Eurabia : le voile islamique pose problème aussi en Grande-Bretagne
Lundi 16 octobre 2006


Reportage
Le débat sur le voile islamique est relancé par la suspension d'une enseignante outre-Manche
LE MONDE | 16.10.06 | 14h59 • Mis à jour le 16.10.06 | 14h59
LONDRES CORRESPONDANT

Le débat sur le port du voile islamique dans les lieux publics, lancé en Grande-Bretagne par Jack Straw, ministre des relations avec le parlement et ancien ministre des affaires étrangères, a monté d'un cran. Plusieurs ministres, députés et intellectuels l'ont alimenté à l'occasion de la découverte d'une nouvelle affaire qui met en scène une jeune institutrice musulmane.

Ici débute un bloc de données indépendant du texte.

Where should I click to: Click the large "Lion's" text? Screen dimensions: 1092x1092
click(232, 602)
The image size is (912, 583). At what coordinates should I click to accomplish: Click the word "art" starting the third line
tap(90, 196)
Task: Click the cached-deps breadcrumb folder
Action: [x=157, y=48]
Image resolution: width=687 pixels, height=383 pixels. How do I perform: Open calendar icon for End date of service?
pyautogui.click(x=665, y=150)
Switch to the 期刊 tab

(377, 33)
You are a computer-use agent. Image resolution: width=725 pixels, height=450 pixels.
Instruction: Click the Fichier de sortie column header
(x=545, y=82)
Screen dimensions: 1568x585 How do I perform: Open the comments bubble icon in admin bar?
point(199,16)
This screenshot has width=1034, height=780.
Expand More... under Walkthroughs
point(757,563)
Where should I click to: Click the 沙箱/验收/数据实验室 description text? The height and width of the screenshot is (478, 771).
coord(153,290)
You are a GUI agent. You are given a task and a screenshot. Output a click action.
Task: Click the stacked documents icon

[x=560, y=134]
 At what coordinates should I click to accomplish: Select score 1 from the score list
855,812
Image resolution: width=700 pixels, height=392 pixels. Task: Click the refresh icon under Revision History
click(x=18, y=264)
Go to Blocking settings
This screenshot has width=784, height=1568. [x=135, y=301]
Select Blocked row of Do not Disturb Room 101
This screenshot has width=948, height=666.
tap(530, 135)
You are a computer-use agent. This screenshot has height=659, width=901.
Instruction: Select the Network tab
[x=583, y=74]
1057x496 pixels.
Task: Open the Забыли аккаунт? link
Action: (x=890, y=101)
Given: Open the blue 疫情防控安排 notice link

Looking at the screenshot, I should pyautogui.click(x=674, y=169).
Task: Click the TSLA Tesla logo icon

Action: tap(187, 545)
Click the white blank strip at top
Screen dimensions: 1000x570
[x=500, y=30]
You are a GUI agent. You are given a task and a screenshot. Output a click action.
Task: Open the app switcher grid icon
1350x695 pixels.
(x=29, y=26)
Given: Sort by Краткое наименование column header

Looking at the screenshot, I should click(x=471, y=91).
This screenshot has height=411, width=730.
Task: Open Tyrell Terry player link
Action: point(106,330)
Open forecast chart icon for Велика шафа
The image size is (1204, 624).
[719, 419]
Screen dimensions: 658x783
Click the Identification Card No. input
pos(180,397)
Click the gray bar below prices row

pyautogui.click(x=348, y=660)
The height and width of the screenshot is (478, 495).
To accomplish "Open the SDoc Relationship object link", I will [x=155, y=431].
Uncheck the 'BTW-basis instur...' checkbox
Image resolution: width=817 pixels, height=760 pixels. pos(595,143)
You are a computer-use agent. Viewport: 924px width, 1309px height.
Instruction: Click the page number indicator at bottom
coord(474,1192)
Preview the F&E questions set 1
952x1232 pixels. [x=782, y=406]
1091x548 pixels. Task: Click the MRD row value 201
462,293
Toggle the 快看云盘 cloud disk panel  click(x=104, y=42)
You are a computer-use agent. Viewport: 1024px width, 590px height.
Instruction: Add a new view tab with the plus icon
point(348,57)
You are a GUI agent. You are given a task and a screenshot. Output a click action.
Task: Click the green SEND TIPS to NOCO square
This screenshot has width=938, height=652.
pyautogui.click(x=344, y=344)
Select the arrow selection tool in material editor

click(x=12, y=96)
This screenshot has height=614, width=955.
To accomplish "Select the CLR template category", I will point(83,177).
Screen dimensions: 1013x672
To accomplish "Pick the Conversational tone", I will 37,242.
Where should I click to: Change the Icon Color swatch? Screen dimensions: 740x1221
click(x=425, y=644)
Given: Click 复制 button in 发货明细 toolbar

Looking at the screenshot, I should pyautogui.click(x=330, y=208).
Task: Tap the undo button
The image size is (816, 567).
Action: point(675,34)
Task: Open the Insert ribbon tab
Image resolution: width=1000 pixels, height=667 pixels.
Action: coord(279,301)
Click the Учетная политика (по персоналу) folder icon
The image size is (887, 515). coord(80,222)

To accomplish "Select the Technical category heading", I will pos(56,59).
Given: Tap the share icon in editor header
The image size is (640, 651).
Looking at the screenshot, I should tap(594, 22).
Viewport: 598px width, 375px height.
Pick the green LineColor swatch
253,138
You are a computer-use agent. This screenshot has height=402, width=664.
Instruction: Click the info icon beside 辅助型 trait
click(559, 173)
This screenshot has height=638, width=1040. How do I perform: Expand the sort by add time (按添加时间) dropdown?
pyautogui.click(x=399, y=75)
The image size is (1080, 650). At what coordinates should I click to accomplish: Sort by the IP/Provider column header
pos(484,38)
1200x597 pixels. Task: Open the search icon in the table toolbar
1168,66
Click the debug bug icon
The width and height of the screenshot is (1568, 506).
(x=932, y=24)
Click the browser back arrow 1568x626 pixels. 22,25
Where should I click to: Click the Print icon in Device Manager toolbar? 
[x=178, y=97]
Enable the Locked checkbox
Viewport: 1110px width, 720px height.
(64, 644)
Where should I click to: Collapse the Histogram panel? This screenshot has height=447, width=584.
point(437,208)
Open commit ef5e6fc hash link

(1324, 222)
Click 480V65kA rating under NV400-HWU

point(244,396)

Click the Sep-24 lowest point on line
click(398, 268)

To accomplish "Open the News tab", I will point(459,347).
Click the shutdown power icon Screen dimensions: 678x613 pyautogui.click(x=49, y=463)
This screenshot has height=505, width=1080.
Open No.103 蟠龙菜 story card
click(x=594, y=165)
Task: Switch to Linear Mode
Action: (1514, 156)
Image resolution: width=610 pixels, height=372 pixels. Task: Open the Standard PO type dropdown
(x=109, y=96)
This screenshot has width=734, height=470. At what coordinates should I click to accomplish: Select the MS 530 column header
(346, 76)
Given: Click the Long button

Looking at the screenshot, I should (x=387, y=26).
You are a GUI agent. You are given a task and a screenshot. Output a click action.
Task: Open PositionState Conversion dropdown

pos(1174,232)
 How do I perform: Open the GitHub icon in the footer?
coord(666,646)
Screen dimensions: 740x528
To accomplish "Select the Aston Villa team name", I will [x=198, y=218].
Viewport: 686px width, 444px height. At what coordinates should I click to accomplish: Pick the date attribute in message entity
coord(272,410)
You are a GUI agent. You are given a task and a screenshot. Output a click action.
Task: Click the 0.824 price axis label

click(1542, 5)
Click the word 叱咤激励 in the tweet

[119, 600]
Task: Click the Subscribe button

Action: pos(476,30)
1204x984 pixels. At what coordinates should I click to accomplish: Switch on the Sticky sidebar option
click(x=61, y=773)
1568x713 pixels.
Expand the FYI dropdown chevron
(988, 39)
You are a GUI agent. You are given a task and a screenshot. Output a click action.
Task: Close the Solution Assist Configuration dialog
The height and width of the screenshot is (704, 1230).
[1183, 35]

Aishah Azmi, 24 ans, enseigne comme assistante dans une école d'Etat anglicane de Dewsbury, au nord de l'Angleterre, où la majorité des élèves, âgés de 7 à 11 ans, sont musulmans. Cette mère de deux enfants, mariée à un médecin, portait le voile - qui recouvrait son visage sauf les yeux - pendant ses cours. Des écoliers se sont plaints d'avoir du mal à comprendre ses leçons d'anglais. La direction lui a demandé d'ôter son voile en classe. Elle a refusé, et a été suspendue.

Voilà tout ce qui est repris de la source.